Ces tranches de vie à peine effleurées en quelques pages à travers une brume de mots, de bouts de phrases, comme des pensées fugitives traversant l’esprit des personnages presque à leur corps défendant, comme surgissant librement à la dérive, nous sapent un peu le moral…

La recherche littéraire est évidente, les phrases entourloupées tourbillonnent entre réalisme et surréalisme, entre rêve et raison, se complaisent à errer dans les délicieux aléas de la pensée humaine pour nous en faire savourer la moindre miette – souvenirs, avenir, devenir….

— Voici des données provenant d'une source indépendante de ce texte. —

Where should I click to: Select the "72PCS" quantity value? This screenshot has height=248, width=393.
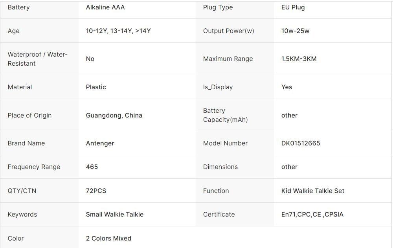[96, 191]
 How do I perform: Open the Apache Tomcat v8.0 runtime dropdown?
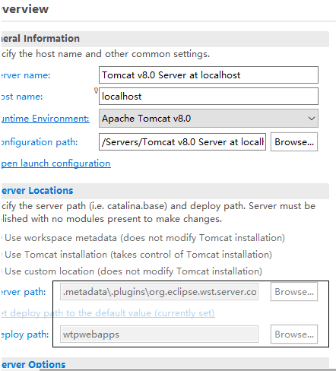208,119
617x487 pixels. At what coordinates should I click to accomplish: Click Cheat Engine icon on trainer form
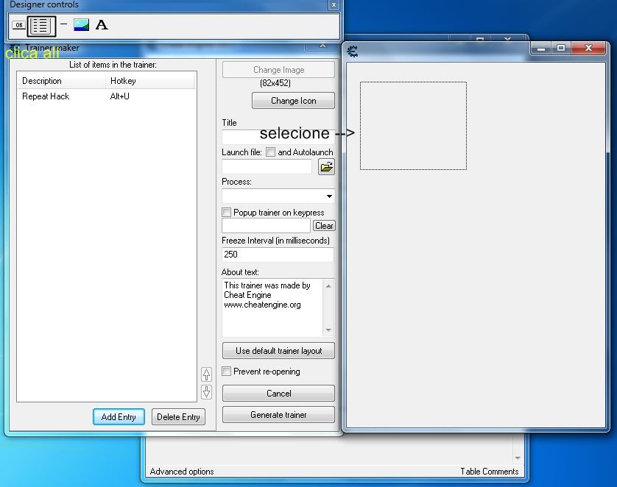(352, 51)
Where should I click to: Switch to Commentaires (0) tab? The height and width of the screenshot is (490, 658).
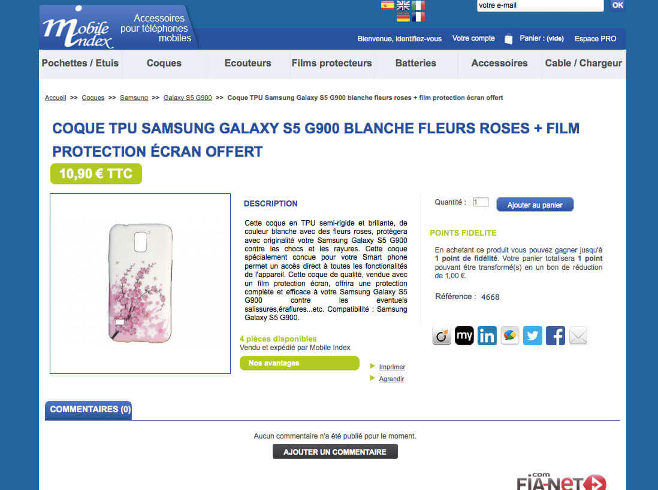click(89, 410)
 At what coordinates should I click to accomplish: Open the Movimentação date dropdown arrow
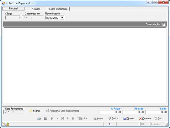(x=62, y=18)
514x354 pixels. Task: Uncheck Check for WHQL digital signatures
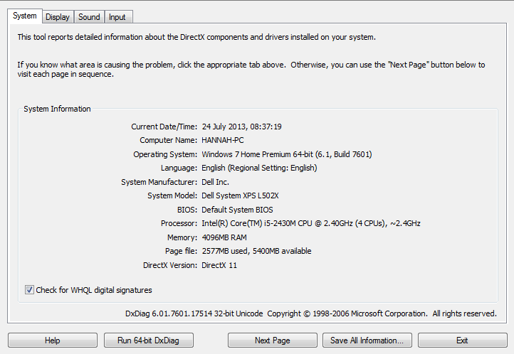[x=29, y=290]
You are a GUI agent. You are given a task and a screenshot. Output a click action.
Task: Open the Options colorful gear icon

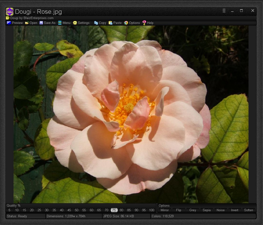tap(126, 23)
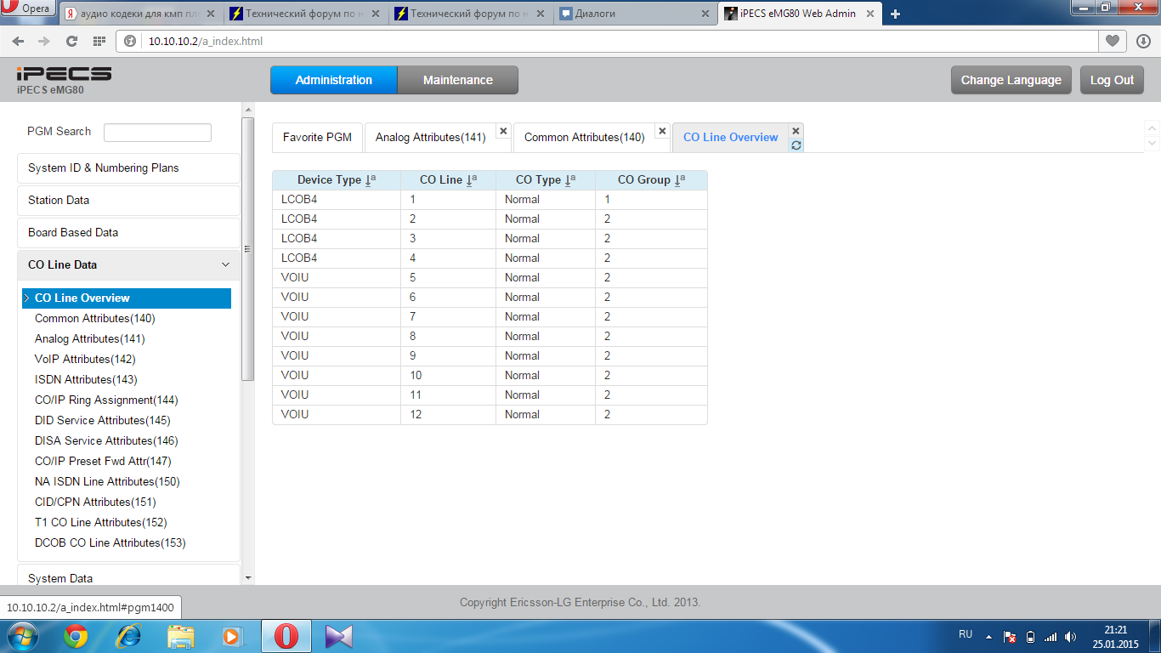Switch to the Maintenance tab
The height and width of the screenshot is (653, 1161).
pos(457,80)
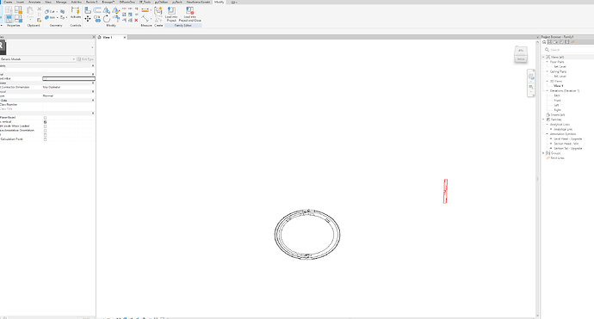The image size is (594, 319).
Task: Click the Edit Type button
Action: 85,59
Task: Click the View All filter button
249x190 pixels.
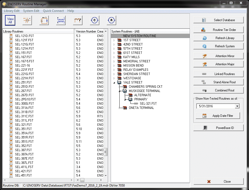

Ce ne sont pas des nouvelles à proprement parler, mais des bris de vie, des émotions, des ressentis longuement explorés, consciencieusement commentés, amoureusement analysés. Que penser de ceci :

Tout, autour, laiteux, visqueux, lisse et odorant, tout, autour, souple et enveloppant, gras et glissant tout le long, long des bras, des jambes, des fesses, du sexe et de la nuque, tout, autour, des grumeaux broyés, des couches mêlées, des ivoires réduits en poudre, tout, autour, des choses tombées dans la matière du gras, tout, autour, encrassé et déchiré, les nuages enfoncés dans la gorge des abîmes, le ciel retourné dans les rizières de plomb et le silence, le silence enfin, cette bizarre interruption des langages salaces, cette apnée gigantesque avant la grande irruption du brouillage final, la vague arrive, dressée comme une forteresse aux marches de l’Empire, le liquide reprend sa place, initiale et terrible, il soulève encore une fois le monde et la rue et le banc et l’appartement aux fenêtres circulaires, le calme des enfants, l’agitation des mères et la vertu hypocrite des vieillards…

Essoufflant, non ?

Daniel Simon aime faire de la littérature et ne s’en cache pas. Ne fait-il pas dire à l’un de ses personnages : Je ne sais pas pourquoi mais je ne peux vivre sans imaginer que ça va servir à quelque chose qui a à voir avec l’écriture. J’aime certains de mes échecs pour la matière qu’ils m’ont offerte. Je me soupçonne même de me compliquer la vie pour aiguiser mes outils (!)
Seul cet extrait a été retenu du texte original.